### Fragment dokumentu
☆ ☆ ☆ ☆ ☆ ☆ ☆

Nigdy nie myślałam, żeby to zrobić, bo to było gdzieś tam.. nad morzem.. na Mazurach, w każdym razie nie u mnie. I ja mam z zimnem problem - w lipcu do jeziora wchodzę nieskończenie długo..
Ale wszystko się zmieniło - morsowanie jest tuż koło mnie:
zdjęcie jest ze strony krio - faza
Moja grupa rowerowa się wybiera, a ja w strasznej rozterce jestem iść/nie iść
Środa: 20 km rower + w południe brzuch: 5 minut orbitrka (wciąż popsutego zaczynam się przyzwyczajać) na rozgrzewkę: 30 x spinanie brzucha na piłce, 20 x scyzoryki na piłce, 20x russian twist - wszystko powtórzone w trzech seriach.
Czwartek: 20 km rower +
Kompleks metaboliczny: - niedawne odkrycie i miłość od pierwszego ćwiczenia
1. Pompki (u mnie wciąż na kolanach ) x 10,
2. Przysiad ze sztangą na barkach 23 kg x 10,
3. Wiosłowanie 18 kg x10,
4. RDL 28 kg x 10,
5. Burpees 10x,
Ewelina82kg
21 stycznia 2017, 09:07Ja bym na 2 dzien pewnie miała zapalenie płuc..
barbra1976
21 stycznia 2017, 01:00Isc!!!
barbra1976
21 stycznia 2017, 01:03Nie bylam, co se zaplanuje na pobyt w Pl to albo mrozow nie ma albo wlasnie gire zlamalam. Ale koledzy i kolezanki opowiadali jaka to fajna jazda w glowie. I wierze, bo po wlezieniu do srodziemnego w lutym tez bylo ekstra.
BlueCocaine
20 stycznia 2017, 17:00Jak się zdecydujesz to opisz doświadczenie <3 Ja też o tym myślę, ale jestem ekstremalnym zmarzluchem, więc słabo :P
beaataa
20 stycznia 2017, 20:38Im bliżej tym słabiej to widzę....pękam trochę:(.... tym bardziej że i pogoda zrobiła się kiepska.. ale może moi znajomi się zdecydują, a ja wtedy ich wypytam i opiszę..

☆ ☆ ☆ ☆ ☆ ☆ ☆

### Dostarczony materiał
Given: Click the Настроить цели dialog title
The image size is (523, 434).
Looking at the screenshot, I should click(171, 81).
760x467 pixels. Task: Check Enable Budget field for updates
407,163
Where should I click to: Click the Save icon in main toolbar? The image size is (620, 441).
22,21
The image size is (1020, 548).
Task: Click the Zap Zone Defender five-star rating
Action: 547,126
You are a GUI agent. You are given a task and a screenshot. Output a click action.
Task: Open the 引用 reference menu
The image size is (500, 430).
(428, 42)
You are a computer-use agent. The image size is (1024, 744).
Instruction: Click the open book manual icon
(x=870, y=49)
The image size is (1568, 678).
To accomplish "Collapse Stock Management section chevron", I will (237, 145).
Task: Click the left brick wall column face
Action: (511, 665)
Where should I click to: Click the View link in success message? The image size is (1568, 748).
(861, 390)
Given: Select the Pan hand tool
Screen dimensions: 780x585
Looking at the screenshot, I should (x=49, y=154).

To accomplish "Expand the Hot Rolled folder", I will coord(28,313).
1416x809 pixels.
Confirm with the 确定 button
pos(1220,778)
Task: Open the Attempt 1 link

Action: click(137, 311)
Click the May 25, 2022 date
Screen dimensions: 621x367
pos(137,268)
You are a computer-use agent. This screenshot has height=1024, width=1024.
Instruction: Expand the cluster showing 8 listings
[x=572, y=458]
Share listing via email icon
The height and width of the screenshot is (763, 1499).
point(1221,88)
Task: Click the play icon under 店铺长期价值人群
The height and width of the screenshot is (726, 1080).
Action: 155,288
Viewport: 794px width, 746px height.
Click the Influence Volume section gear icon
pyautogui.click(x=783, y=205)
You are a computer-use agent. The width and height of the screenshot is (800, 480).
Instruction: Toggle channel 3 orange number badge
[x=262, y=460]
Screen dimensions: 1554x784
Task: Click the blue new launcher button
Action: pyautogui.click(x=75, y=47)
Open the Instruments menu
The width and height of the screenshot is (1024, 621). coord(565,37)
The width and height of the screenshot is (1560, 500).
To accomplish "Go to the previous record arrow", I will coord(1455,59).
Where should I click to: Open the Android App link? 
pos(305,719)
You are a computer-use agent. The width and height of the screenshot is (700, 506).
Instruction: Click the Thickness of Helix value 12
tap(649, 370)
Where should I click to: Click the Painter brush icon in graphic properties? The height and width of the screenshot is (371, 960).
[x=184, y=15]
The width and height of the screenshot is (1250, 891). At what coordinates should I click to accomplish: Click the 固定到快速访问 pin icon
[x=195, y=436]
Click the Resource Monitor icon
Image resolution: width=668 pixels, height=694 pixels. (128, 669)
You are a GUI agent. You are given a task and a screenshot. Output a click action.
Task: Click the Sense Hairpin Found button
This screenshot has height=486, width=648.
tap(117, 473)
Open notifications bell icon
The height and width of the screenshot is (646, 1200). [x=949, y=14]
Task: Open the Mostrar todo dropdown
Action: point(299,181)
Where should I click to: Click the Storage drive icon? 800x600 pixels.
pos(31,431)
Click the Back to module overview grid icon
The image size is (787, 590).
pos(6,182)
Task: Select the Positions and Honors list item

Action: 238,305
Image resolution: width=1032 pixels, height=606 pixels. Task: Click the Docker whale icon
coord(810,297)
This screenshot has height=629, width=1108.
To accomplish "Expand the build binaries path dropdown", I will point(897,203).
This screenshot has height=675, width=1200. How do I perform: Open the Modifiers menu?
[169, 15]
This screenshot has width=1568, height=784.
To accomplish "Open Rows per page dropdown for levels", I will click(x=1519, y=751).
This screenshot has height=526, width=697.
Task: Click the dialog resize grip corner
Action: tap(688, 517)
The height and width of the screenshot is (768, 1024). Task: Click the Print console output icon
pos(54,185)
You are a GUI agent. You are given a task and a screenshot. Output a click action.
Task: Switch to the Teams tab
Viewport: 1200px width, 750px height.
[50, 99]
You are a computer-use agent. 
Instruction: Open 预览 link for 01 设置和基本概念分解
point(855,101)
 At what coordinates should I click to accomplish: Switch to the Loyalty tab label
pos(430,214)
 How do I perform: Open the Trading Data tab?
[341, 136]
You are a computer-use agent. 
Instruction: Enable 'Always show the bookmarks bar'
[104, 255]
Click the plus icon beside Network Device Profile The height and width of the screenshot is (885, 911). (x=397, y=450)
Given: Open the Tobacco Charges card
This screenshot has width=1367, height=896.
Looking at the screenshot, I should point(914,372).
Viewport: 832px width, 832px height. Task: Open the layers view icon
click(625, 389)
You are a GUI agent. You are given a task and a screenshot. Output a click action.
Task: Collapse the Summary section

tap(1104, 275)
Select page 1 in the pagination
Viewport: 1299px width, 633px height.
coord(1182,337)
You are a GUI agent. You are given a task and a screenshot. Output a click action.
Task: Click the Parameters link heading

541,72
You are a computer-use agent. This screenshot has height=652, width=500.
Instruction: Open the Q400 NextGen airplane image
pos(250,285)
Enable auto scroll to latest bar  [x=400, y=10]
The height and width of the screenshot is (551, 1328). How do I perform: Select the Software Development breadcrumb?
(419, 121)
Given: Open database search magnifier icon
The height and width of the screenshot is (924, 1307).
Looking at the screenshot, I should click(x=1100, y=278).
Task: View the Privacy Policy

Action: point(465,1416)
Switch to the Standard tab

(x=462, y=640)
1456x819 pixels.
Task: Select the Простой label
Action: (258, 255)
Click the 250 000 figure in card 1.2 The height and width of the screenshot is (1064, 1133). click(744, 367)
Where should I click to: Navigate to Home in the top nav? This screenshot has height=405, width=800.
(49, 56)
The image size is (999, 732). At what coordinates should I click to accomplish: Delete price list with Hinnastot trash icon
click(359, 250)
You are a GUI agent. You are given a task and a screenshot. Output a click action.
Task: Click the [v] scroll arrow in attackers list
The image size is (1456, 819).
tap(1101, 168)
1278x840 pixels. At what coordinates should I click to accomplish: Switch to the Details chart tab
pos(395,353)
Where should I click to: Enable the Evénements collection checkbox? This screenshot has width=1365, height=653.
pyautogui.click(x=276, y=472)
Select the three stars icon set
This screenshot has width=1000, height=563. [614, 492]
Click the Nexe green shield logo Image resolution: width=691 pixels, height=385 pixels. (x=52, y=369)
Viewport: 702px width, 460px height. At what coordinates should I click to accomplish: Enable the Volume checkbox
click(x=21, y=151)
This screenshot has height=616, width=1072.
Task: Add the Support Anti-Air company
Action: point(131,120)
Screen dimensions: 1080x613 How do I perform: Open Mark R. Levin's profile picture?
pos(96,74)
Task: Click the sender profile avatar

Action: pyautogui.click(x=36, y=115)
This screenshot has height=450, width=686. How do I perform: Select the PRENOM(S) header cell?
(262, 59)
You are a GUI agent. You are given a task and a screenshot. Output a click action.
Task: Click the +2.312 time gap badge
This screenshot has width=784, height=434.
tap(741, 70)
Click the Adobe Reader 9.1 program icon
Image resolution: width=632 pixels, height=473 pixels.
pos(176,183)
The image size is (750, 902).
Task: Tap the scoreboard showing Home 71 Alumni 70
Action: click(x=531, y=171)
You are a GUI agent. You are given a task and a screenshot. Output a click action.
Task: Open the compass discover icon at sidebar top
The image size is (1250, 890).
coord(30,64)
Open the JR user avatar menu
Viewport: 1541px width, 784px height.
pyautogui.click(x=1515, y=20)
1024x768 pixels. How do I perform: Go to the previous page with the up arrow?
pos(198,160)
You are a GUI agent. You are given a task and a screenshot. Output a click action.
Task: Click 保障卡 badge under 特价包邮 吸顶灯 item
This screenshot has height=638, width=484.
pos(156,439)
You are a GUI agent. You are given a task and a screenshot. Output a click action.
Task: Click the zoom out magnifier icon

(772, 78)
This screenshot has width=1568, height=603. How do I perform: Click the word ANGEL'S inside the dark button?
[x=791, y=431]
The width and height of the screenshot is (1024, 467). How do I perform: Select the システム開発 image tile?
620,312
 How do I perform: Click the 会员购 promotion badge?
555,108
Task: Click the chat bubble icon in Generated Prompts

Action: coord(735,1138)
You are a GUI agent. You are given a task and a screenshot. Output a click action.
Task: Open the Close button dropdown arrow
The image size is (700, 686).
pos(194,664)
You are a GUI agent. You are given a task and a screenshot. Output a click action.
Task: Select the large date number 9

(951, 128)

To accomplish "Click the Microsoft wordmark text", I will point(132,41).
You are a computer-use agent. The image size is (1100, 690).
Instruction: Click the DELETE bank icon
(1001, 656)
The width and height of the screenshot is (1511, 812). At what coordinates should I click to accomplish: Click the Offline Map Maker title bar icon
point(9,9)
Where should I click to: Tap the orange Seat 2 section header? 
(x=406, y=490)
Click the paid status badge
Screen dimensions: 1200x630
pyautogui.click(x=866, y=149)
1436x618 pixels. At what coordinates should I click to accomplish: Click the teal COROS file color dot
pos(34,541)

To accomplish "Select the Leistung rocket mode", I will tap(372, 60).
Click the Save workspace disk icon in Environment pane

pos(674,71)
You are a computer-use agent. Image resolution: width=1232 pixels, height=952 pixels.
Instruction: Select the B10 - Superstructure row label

☆ ☆ ☆ ☆ ☆ ☆ ☆

### Polecenie 1
Przepisz fragment wpisu o morsowaniu, zaczynając od „Czwartek: 20 km” i idąc aż do „tez bylo ekstra.”, z nazwą „Burpees” zmienioną na „Pajacyki”.
### Polecenie 2
Z jakim ciężarem sztangi wykonywano przysiad w czwartkowym kompleksie metabolicznym opisanym we wpisie o morsowaniu?
### Polecenie 3
Podejmij wpis o morsowaniu i dopisz jego dalszy ciąg od miejsca, w którym się urywa.

### Wynik 1
Czwartek: 20 km rower +
Kompleks metaboliczny: - niedawne odkrycie i miłość od pierwszego ćwiczenia
1. Pompki (u mnie wciąż na kolanach ) x 10,
2. Przysiad ze sztangą na barkach 23 kg x 10,
3. Wiosłowanie 18 kg x10,
4. RDL 28 kg x 10,
5. Pajacyki 10x,
Ewelina82kg
21 stycznia 2017, 09:07Ja bym na 2 dzien pewnie miała zapalenie płuc..
barbra1976
21 stycznia 2017, 01:00Isc!!!
barbra1976
21 stycznia 2017, 01:03Nie bylam, co se zaplanuje na pobyt w Pl to albo mrozow nie ma albo wlasnie gire zlamalam. Ale koledzy i kolezanki opowiadali jaka to fajna jazda w glowie. I wierze, bo po wlezieniu do srodziemnego w lutym tez bylo ekstra.

### Wynik 2
23 kg.

### Wynik 3
diuna84
20 stycznia 2017, 09:58Ja wczoraj ćwiczenia chyba obwodowe na przyrządach w siłowni ;) w końcu ;) :) rower super super a poczytaj sobie w wolnej chwili jakie moje miasto jest sławne MORSY Kędzierzyn- Koźle Dębowa - mogę sie tym pochwalić ;) KIBICUJE CI to fajna sprawa na hartowanie ciała
beaataa
20 stycznia 2017, 11:05A Ty próbowałaś?
diuna84
20 stycznia 2017, 11:46Co ty ja jestem zmarzluch :) nie preferuję zimnej wody w zimę ggrrr :) hi ha ha ho ;)
aenne
20 stycznia 2017, 09:40Podziwiam tych morsów my w kożuchach futrach a oni goli niemal a taki ziąb. Pozdrawiam
aniaczeresnia
20 stycznia 2017, 07:39Nigdy nie rozumiałam jak ktos może mieć ochotę wskakiwac do przerebla. Jeśli to zrobisz to mi wytłumaczysz ;-)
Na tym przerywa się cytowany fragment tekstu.